『孵化〜その掌で〜』【Daddy~圭亮~】⑦
家族団欒。
圭亮が子どものときにも、この家に確かにあったもの。
しかし、メンバーのうち三人は同じなのにも拘らず、全員の立ち位置が、……属性が変わるとここまで別物になるのか。
父と母と息子だったものが、祖父母と父と、娘になった。それに伴ってすべてが変わった。
そもそも、冷たい家庭だと感じたことこそなかったが、ここまで笑顔に満ちていただろうか。圭亮が覚えていないだけなのか?
今までも、圭亮は真理愛を我が子として受け入れているつもりだった。可愛いと思い、慈しんでいた。
大切だったと自信を持って言い切れる。
それでも、親子の愛よりなにより『義務感』が先立っていたのは否定のしようもなかった。
無論、父親として子どもに責任を感じることが悪いとは思わない。そんなものは当然の前提だ。

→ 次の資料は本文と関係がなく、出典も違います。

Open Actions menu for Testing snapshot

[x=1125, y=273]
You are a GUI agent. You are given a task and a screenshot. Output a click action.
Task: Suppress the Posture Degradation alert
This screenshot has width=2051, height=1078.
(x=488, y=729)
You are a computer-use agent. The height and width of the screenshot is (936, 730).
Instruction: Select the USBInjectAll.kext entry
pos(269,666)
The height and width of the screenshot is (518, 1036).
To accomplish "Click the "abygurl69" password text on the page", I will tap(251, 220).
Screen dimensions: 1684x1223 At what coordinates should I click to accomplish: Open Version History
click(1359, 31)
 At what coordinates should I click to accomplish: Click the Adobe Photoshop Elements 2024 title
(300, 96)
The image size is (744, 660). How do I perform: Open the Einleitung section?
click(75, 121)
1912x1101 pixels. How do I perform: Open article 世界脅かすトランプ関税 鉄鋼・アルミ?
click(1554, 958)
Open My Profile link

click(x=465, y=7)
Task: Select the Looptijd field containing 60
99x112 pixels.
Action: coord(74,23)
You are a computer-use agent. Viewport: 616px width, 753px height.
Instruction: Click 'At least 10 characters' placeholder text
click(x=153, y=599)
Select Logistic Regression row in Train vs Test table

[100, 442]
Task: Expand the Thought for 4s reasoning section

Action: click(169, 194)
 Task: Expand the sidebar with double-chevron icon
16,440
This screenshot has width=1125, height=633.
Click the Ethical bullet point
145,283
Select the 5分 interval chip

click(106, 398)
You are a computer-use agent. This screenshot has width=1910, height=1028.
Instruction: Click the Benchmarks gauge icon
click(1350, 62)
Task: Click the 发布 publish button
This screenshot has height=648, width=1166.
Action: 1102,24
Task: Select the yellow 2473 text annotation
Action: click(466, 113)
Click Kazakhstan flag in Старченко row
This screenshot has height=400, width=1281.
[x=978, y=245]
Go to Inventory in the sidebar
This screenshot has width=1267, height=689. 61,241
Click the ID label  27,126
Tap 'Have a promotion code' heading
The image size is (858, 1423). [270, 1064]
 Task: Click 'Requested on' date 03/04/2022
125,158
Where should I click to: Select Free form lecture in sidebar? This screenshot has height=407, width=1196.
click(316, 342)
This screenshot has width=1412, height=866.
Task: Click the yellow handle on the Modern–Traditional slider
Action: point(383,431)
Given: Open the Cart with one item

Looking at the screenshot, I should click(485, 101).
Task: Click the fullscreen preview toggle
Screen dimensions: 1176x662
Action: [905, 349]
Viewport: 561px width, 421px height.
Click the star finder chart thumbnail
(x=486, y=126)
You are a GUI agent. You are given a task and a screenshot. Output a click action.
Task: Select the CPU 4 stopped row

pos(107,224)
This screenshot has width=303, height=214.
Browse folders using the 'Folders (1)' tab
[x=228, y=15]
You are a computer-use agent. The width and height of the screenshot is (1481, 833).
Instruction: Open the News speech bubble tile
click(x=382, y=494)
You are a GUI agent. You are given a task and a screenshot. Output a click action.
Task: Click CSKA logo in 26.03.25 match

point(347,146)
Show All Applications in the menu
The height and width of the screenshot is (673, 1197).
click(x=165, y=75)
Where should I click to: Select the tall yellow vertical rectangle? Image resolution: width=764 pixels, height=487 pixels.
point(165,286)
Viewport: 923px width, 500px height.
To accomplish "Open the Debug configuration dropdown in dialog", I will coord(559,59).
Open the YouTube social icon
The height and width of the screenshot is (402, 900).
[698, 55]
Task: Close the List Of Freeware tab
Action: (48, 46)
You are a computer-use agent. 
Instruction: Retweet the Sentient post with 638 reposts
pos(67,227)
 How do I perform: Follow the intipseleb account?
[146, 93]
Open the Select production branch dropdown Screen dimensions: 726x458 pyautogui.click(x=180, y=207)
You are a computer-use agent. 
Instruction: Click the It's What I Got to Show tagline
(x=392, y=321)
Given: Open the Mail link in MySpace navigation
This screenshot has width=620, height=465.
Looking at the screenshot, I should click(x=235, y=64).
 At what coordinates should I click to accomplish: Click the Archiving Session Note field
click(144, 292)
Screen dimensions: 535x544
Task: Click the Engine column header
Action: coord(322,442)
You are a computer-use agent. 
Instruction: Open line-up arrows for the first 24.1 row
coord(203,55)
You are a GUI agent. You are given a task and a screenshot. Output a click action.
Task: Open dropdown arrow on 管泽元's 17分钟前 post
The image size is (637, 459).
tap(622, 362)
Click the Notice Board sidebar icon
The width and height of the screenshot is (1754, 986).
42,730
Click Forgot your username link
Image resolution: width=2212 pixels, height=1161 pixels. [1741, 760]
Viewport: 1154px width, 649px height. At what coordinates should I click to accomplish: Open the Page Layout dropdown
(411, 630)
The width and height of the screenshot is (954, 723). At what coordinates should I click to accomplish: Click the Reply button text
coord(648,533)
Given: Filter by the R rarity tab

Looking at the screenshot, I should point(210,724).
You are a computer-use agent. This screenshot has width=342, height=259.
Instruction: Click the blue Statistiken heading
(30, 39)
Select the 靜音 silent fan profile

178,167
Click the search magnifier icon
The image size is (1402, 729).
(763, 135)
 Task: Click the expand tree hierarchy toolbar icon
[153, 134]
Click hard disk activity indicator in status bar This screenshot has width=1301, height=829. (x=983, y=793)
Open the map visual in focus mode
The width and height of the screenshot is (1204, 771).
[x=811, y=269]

しかし、本当に何にも優先するほどの愛情を持っていたかと訊かれると、正直迷いがあったのもまた、事実だったのだ。
けれど、今日。ついさっき。
真理愛に「パパ」と呼ばれた瞬間。圭亮はこの小さな命を心の底から愛おしいと思った。
頭の中で捏ね回した理屈ではなく、自然に身の内から湧き上がってきた温かい感情に身体中が満たされた。
なんともいえないあの感覚を、圭亮はきっと忘れることはない。
「ああ、圭亮。そろそろ真理愛ちゃんをお風呂に入れるから。出たら寝かしつけてあげて」
良枝の言葉に、圭亮はふと思いついて提案する。
「風呂、俺が入れようかな。……パパ、だしな」
「それは、真理愛ちゃんにはいいだろうけど。大丈夫なの? ちゃんと入れられる?」
良枝が心配するのに、圭亮は咄嗟に言い返した。
「いや、大丈夫だよ。できるよ! 風呂って、髪と身体洗ってやればいいんだろ?」
「確かに、そうなんだけどね。シャンプーのとき、耳にお水が入らないように気をつけて。髪が細いから丁寧にね。身体も擦り過ぎないように、お肌が凄く柔らかいんだから。あと、湯船に浸かってる間は絶対に目を離さないで、というか一緒に浸かって支えてあげなさいよ」
圭亮が考えていたほど簡単なことではなさそうだが、ここで引くわけにはいかない。
親なのだ。この娘の父親なのだ。最低限のことは、自分ひとりでもできるようにしておかないと。
「よし、真理愛。パパとお風呂入ろう。……パパとでいいか?」
だんだん声が小さくなってしまったが、真理愛が目を見てしっかり頷く姿に気合を入れる。
「圭亮。あなたが洗い終わったら真理愛ちゃん連れて行くから、呼んで頂戴」
良枝の言葉の意味が、圭亮は最初理解できなかった。きょとんとする息子に、良枝は呆れず一から説明してくれる。
「一緒に湯船に浸かるためには、二人とも体洗い終えてなきゃいけないでしょ。真理愛ちゃんを先に洗うにしても後回しでも、圭亮が自分を洗ってる間真理愛ちゃんはどうするの?」
聞かされてみれば、単純なことだった。
確かに、その間は真理愛を待たせておくしかない。立ったままで? いや、椅子に座らせるにしても裸で放っておくのか? この、真冬の夜に?
──そこまで、考えてみたことすらなかった。